BEGIN

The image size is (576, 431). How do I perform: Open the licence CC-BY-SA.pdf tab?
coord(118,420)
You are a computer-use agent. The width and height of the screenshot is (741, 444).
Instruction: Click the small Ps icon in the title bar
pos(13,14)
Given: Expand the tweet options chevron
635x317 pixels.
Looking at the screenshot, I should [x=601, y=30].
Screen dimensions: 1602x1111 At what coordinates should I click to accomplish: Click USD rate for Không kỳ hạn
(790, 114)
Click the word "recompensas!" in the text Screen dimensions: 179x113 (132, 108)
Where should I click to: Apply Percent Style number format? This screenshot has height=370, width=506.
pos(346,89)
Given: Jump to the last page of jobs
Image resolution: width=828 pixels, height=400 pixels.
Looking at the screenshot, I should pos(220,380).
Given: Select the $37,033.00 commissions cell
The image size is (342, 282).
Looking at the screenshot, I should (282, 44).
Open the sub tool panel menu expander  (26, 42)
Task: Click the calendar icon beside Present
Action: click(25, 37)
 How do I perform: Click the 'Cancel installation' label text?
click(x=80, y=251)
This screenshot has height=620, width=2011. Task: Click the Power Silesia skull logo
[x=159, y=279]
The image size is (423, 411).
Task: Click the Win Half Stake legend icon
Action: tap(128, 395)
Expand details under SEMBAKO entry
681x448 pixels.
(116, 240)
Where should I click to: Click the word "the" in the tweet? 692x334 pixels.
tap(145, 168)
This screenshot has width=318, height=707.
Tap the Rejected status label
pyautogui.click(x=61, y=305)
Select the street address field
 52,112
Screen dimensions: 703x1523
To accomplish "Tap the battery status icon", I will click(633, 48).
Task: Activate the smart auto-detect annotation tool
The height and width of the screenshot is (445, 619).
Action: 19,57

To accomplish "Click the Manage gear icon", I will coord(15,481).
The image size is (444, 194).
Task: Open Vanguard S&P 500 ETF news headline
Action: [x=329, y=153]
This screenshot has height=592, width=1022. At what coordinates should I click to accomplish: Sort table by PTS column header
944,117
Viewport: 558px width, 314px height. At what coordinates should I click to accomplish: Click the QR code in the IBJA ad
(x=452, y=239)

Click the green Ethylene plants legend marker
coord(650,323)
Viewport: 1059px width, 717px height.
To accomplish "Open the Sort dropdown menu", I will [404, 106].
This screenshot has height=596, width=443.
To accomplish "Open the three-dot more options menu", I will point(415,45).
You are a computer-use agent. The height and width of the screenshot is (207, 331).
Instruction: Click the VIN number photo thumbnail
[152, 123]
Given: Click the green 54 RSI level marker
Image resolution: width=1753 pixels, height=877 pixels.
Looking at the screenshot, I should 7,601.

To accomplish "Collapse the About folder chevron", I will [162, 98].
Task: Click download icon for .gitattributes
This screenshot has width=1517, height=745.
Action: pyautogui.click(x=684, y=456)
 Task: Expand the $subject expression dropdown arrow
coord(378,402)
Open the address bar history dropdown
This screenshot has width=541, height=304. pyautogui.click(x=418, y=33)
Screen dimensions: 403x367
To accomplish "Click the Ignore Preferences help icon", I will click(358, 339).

END

■ **Exercise description**
Could you retype all of the material word for word?

■ **Result for this task**
The image size is (576, 431). How do I perform: Open the licence CC-BY-SA.pdf tab?
coord(118,420)
You are a computer-use agent. The width and height of the screenshot is (741, 444).
Instruction: Click the small Ps icon in the title bar
pos(13,14)
Given: Expand the tweet options chevron
635x317 pixels.
Looking at the screenshot, I should [x=601, y=30].
Screen dimensions: 1602x1111 At what coordinates should I click to accomplish: Click USD rate for Không kỳ hạn
(790, 114)
Click the word "recompensas!" in the text Screen dimensions: 179x113 (132, 108)
Where should I click to: Apply Percent Style number format? This screenshot has height=370, width=506.
pos(346,89)
Given: Jump to the last page of jobs
Image resolution: width=828 pixels, height=400 pixels.
Looking at the screenshot, I should pos(220,380).
Given: Select the $37,033.00 commissions cell
The image size is (342, 282).
Looking at the screenshot, I should (282, 44).
Open the sub tool panel menu expander  (26, 42)
Task: Click the calendar icon beside Present
Action: click(25, 37)
 How do I perform: Click the 'Cancel installation' label text?
click(x=80, y=251)
This screenshot has height=620, width=2011. Task: Click the Power Silesia skull logo
[x=159, y=279]
The image size is (423, 411).
Task: Click the Win Half Stake legend icon
Action: tap(128, 395)
Expand details under SEMBAKO entry
681x448 pixels.
(116, 240)
Where should I click to: Click the word "the" in the tweet? 692x334 pixels.
tap(145, 168)
This screenshot has width=318, height=707.
Tap the Rejected status label
pyautogui.click(x=61, y=305)
Select the street address field
 52,112
Screen dimensions: 703x1523
To accomplish "Tap the battery status icon", I will click(633, 48).
Task: Activate the smart auto-detect annotation tool
The height and width of the screenshot is (445, 619).
Action: 19,57

To accomplish "Click the Manage gear icon", I will coord(15,481).
The image size is (444, 194).
Task: Open Vanguard S&P 500 ETF news headline
Action: [x=329, y=153]
This screenshot has height=592, width=1022. At what coordinates should I click to accomplish: Sort table by PTS column header
944,117
Viewport: 558px width, 314px height. At what coordinates should I click to accomplish: Click the QR code in the IBJA ad
(x=452, y=239)

Click the green Ethylene plants legend marker
coord(650,323)
Viewport: 1059px width, 717px height.
To accomplish "Open the Sort dropdown menu", I will [404, 106].
This screenshot has height=596, width=443.
To accomplish "Open the three-dot more options menu", I will point(415,45).
You are a computer-use agent. The height and width of the screenshot is (207, 331).
Instruction: Click the VIN number photo thumbnail
[152, 123]
Given: Click the green 54 RSI level marker
Image resolution: width=1753 pixels, height=877 pixels.
Looking at the screenshot, I should 7,601.

To accomplish "Collapse the About folder chevron", I will [162, 98].
Task: Click download icon for .gitattributes
This screenshot has width=1517, height=745.
Action: pyautogui.click(x=684, y=456)
 Task: Expand the $subject expression dropdown arrow
coord(378,402)
Open the address bar history dropdown
This screenshot has width=541, height=304. pyautogui.click(x=418, y=33)
Screen dimensions: 403x367
To accomplish "Click the Ignore Preferences help icon", I will click(358, 339).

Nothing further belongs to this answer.